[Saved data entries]
------------------------------
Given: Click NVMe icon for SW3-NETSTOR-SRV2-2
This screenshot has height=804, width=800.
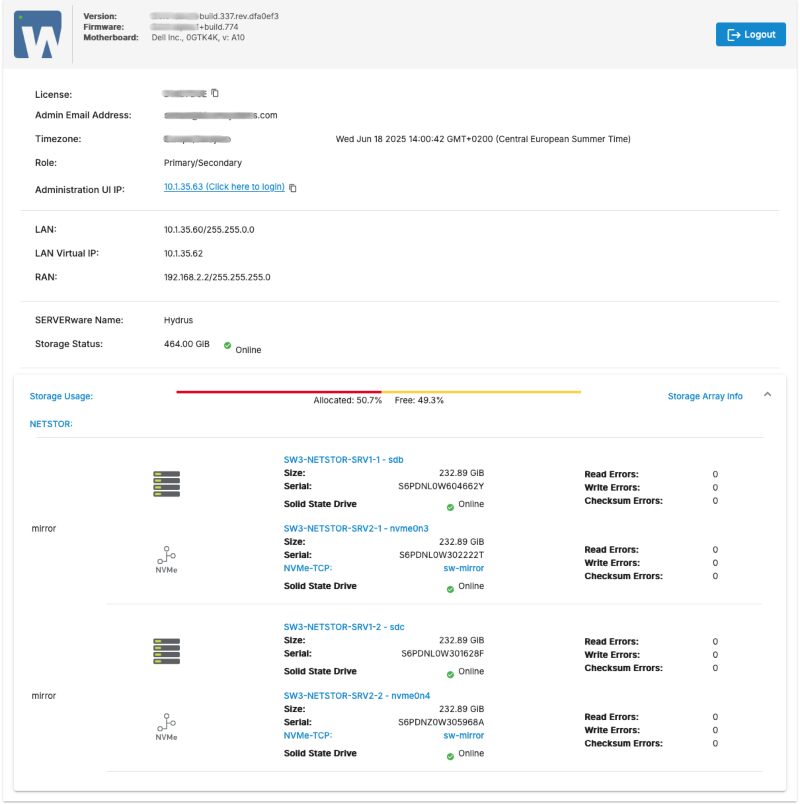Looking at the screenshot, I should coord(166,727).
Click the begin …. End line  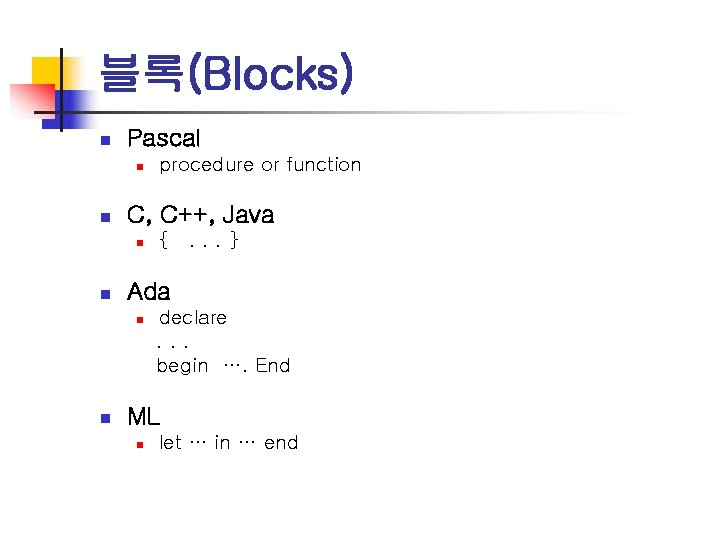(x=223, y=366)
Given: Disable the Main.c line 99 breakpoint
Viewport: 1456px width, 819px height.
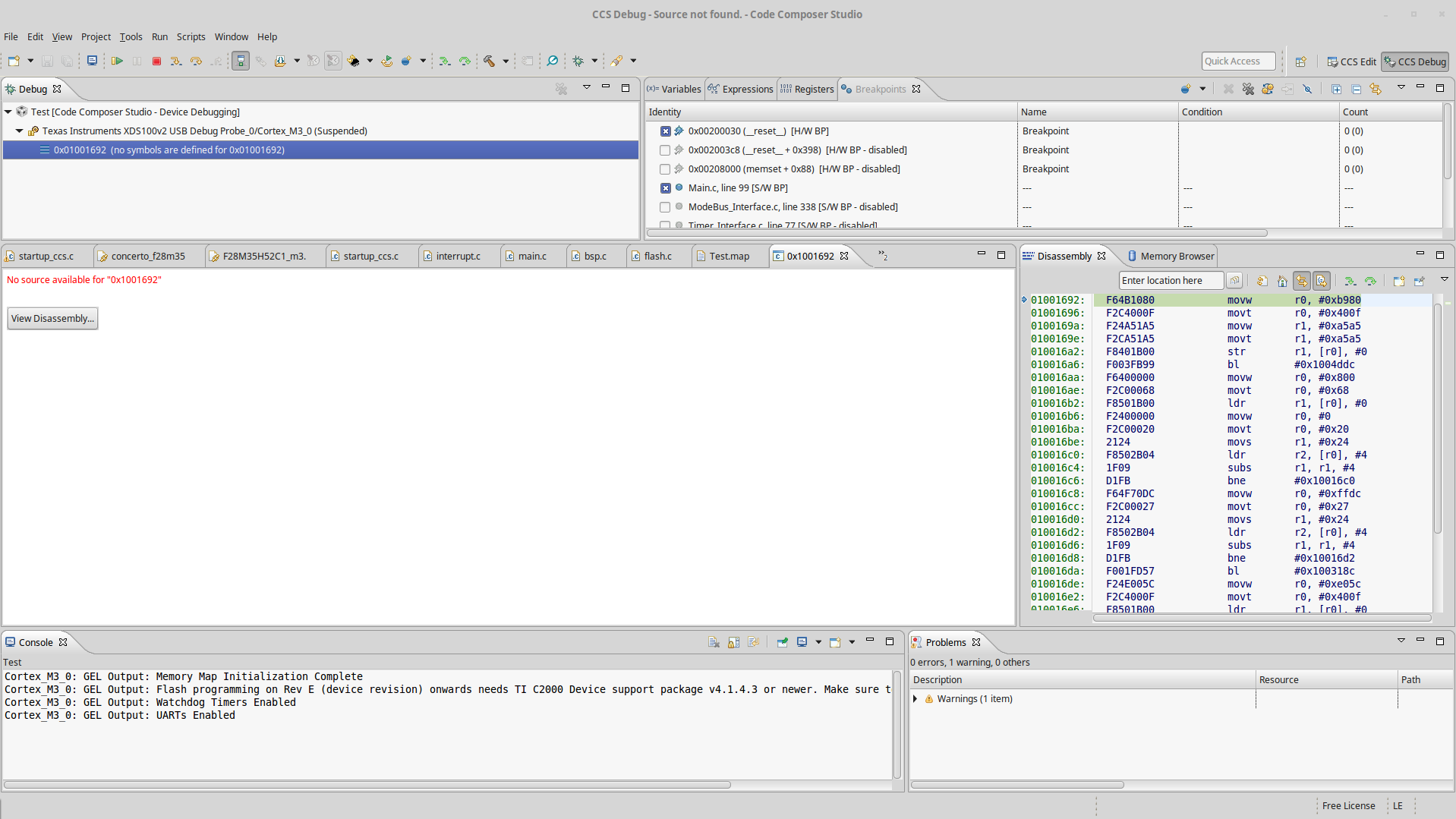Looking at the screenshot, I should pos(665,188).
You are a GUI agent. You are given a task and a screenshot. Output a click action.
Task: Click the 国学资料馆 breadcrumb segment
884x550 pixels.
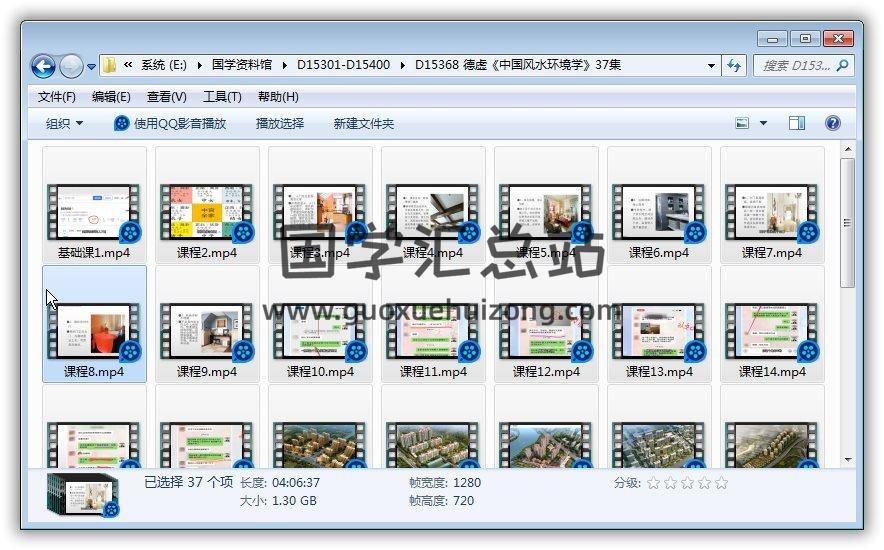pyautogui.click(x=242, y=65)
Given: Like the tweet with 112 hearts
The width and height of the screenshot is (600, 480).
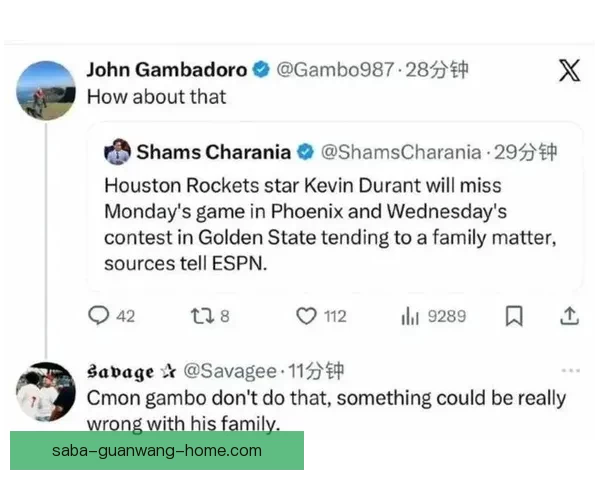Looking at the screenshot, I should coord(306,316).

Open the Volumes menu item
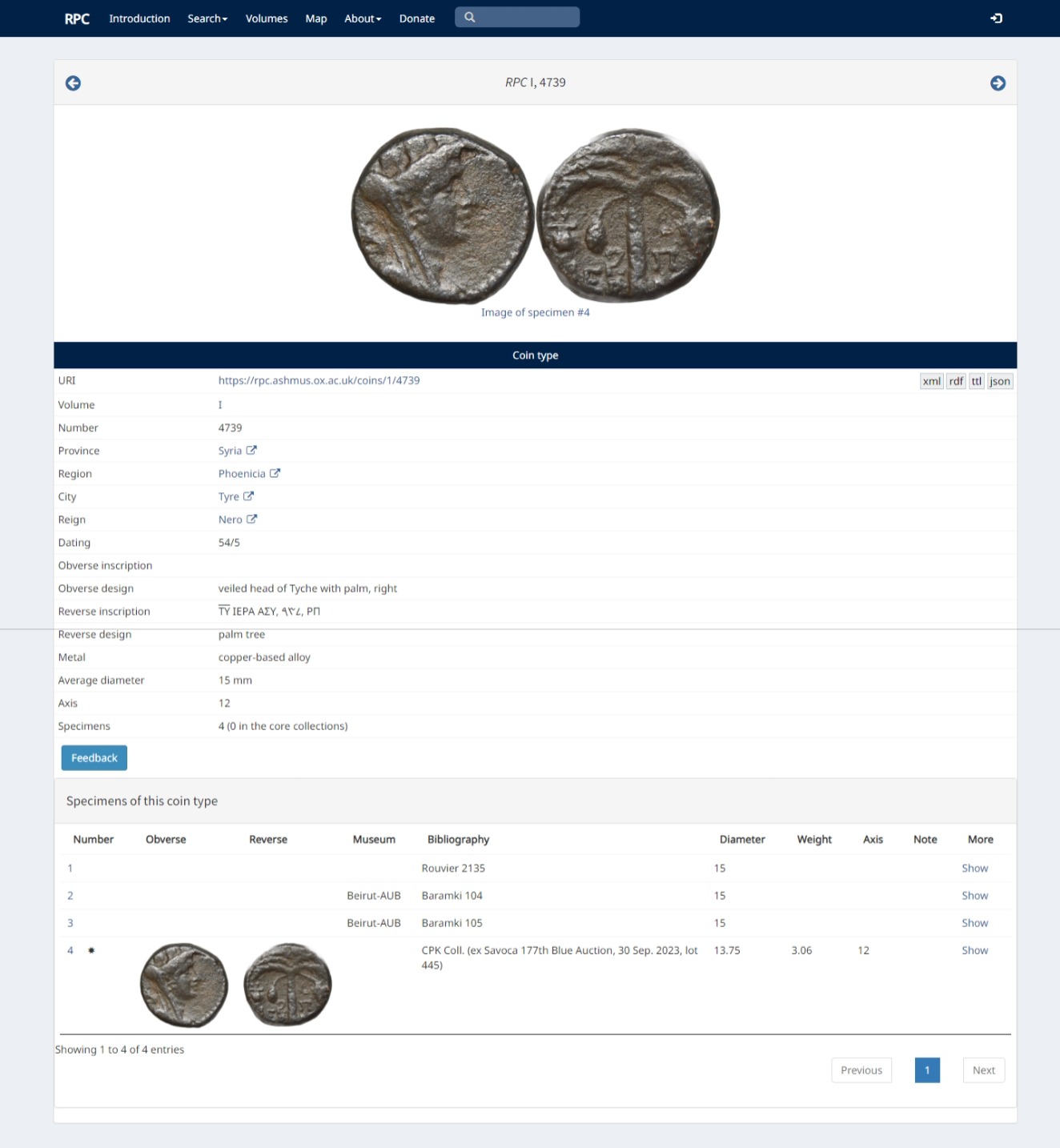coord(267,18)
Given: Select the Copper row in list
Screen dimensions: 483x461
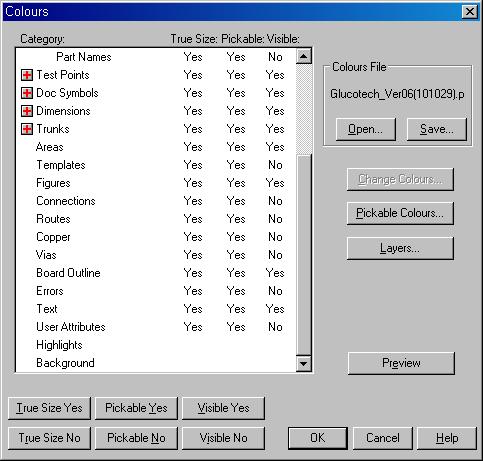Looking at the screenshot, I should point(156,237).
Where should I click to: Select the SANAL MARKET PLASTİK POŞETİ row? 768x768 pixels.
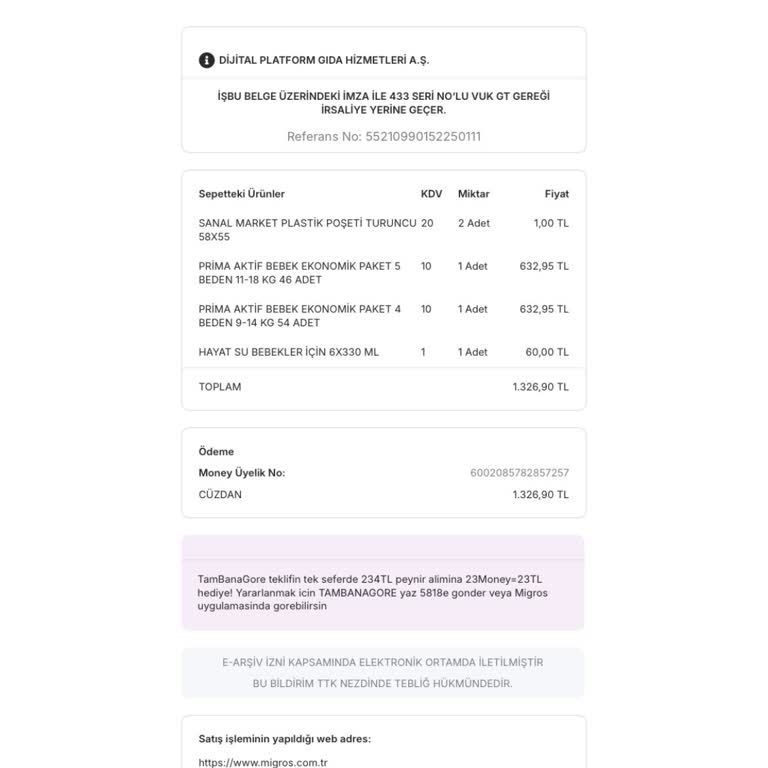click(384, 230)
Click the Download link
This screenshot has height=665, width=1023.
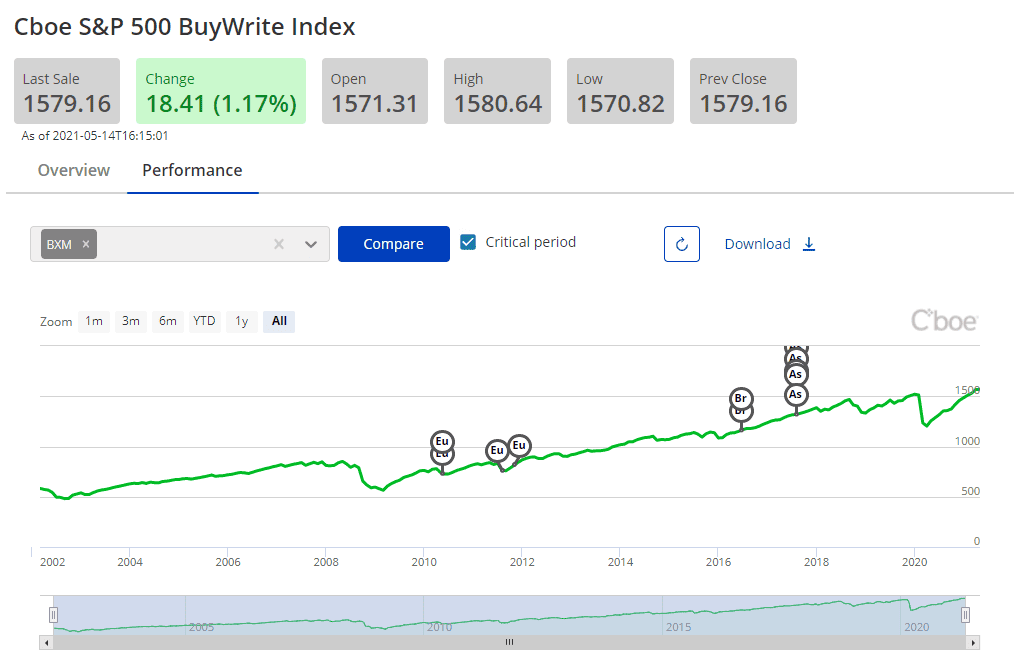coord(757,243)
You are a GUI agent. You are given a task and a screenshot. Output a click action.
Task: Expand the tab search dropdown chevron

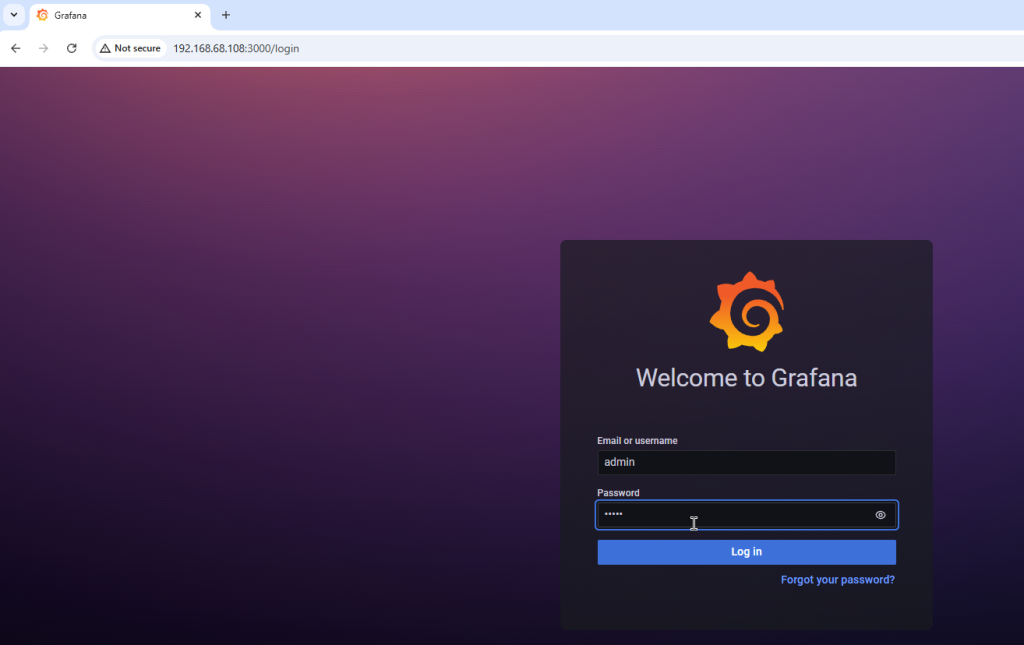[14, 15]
------------------------------
Please transcribe exactly the lines from the one containing "Given: Like the tweet with 112 hearts" through the final line of the data, including both, and nothing else. Pictures are to be left out.

Given: Like the tweet with 112 hearts
The width and height of the screenshot is (600, 480).
Looking at the screenshot, I should coord(306,316).

Open the Volumes menu item
coord(267,18)
Given: Select the Copper row in list
Screen dimensions: 483x461
Looking at the screenshot, I should point(156,237).
Where should I click to: Select the SANAL MARKET PLASTİK POŞETİ row? 768x768 pixels.
click(384, 230)
Click the Download link
This screenshot has height=665, width=1023.
coord(757,243)
You are a GUI agent. You are given a task and a screenshot. Output a click action.
Task: Expand the tab search dropdown chevron

[14, 15]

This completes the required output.